### Passage provided
- - - - - - -
The first challenge encountered is in the implementation of the invariant and equivariant layers.
The main implementation challenge rose from the fact that in the lecture, the equivariant layer is formulated as follows:

$$ F(x) : \mathbb{R}^{n \times d} \rightarrow \mathbb{R}^{n \times d'} $$

$$ F(x)_j = \sum _{i=1} ^ {d} L_{ij}(x) $$ 
where $L_{ij}(x)$ is a single feature linear equivariant layer.

Technically, this implementation is indeed correct, but the summation over all $L_{ij}(x)$ might causes layer outputs to blow-up.  
As result, the outputs of the $F \circ a \circ F ...$ become very large.

Our network is composed of these layers $\phi \circ F \circ a \circ F ...$, when $\phi$ is the sigmoid function that returns values between 0 and 1.

Since the last layer of the network is a sigmoid function, and the results of the previous layers are very large (their absolute value), the sigmoid function saturates and returns either 0.0 or 1.0. Because the sigmoid function got saturated, the propagated gradients become 0, hence the network does not learn.
- - - - - - -
### Given records
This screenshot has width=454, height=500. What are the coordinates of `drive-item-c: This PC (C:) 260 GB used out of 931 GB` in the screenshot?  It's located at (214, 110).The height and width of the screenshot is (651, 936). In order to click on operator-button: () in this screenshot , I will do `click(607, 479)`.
- - - - - - -
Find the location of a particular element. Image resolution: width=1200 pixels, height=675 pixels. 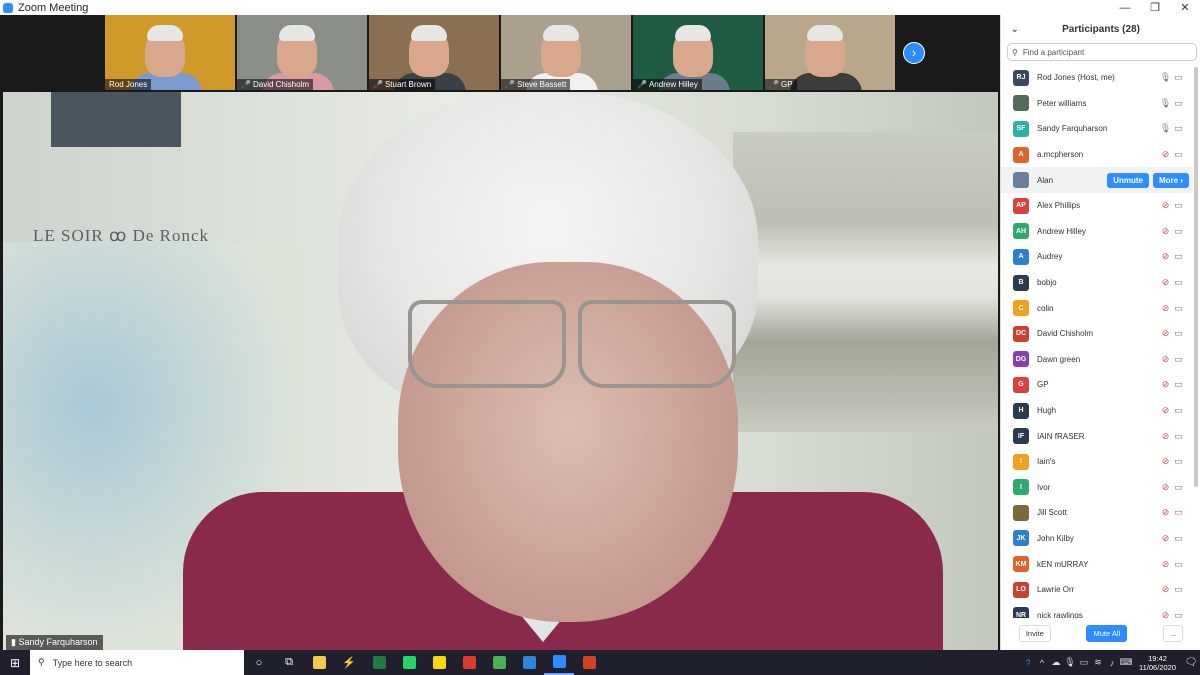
- - - - - - -
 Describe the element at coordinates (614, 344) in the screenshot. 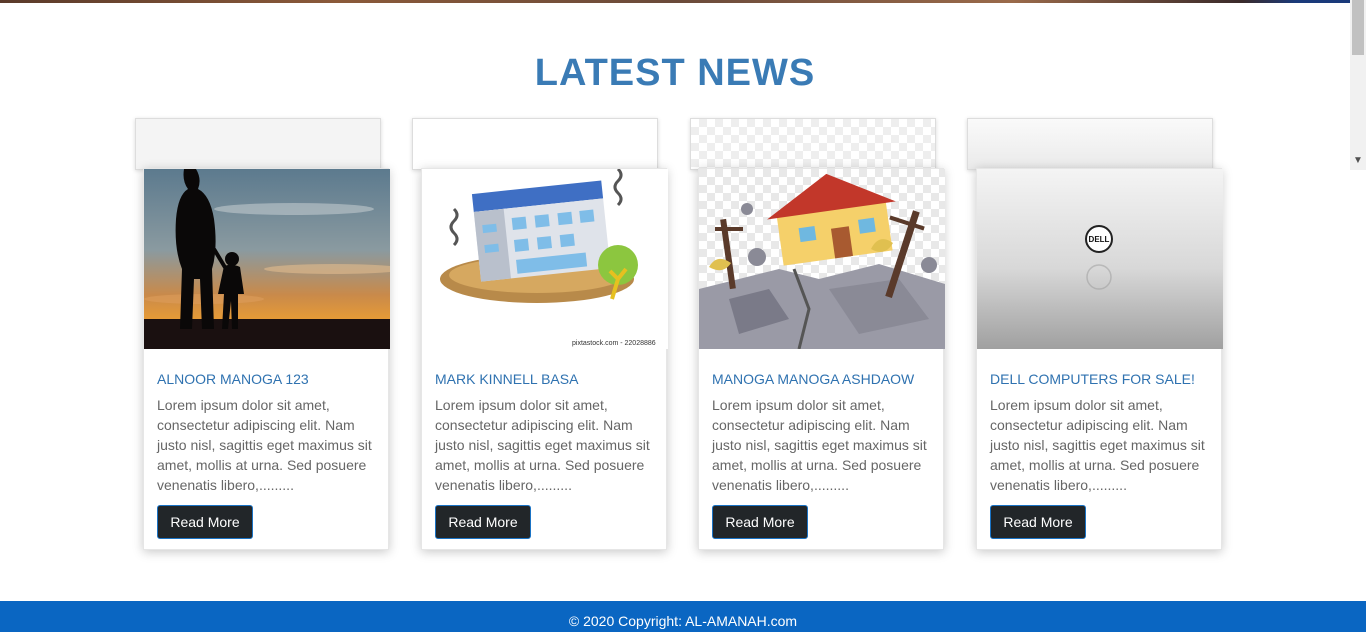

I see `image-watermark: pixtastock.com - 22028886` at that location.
- - - - - - -
### Action item
Carry on the write-up about the equivariant layer implementation and the saturating sigmoid, starting after its final sentence.

### Result
To resolve this issue we defined the equivariant layer as follows:

$$ F(x)_j = \frac{1}{d} \sum _{i=1} ^ {d} L_{ij}(x) $$ 

This formulation still retains the equivariance property, but it prevents the layer outputs from blowing-up.

*Note: We applied the same averaging technique to the invariant layers as well.*

### Overfitting:

Another big issue we encountered was overfitting. To overcome it, we added an option to dynamically generate the data every time the `Dataset` is accessed. 
This way, the model never sees the same data twice, and not able to overfit. That indeed resolved completely the overfitting issue.

To compare across different dataset sizes, we trained all our models on the same number of epochs with dynamically generated data.